◆ What is needed
Copy each line of the records below that has "agent" in it.

◆ Dataset records
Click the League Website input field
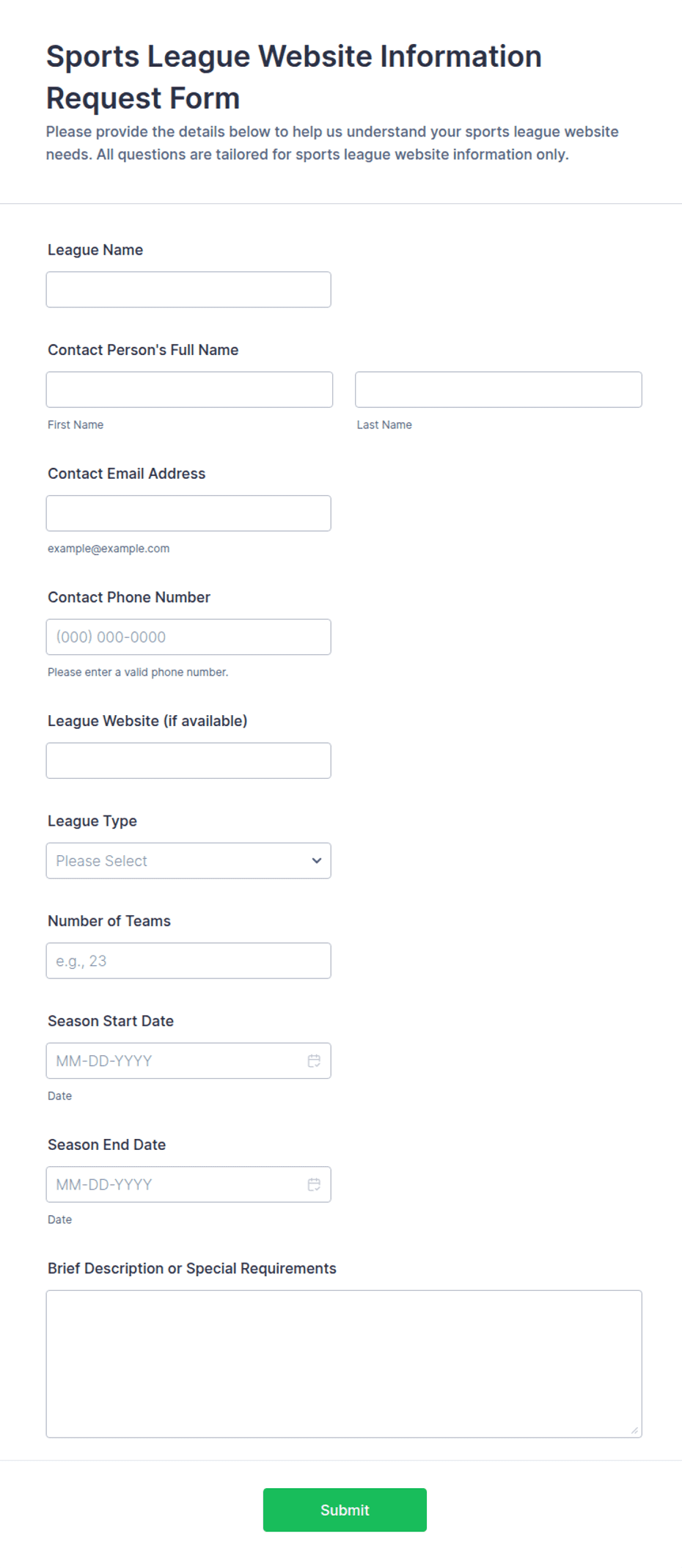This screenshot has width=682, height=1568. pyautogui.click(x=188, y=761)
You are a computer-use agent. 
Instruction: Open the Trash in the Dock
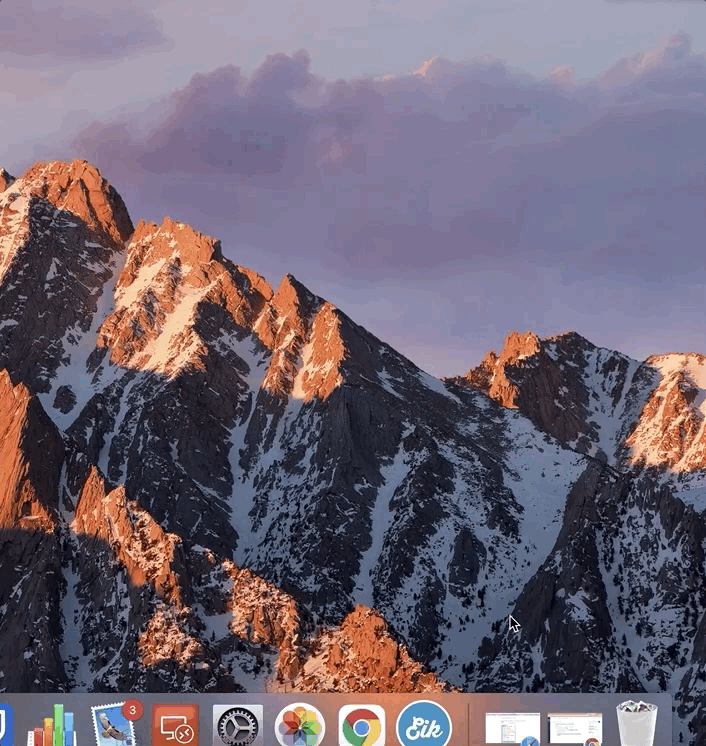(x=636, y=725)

--

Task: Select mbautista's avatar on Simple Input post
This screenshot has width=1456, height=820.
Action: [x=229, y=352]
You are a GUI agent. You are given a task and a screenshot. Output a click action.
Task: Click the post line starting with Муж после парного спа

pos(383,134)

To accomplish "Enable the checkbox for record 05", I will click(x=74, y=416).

◆ Answer section
You are a computer-use agent. 
You are a GUI agent. You are given a task and a screenshot. Output a click action.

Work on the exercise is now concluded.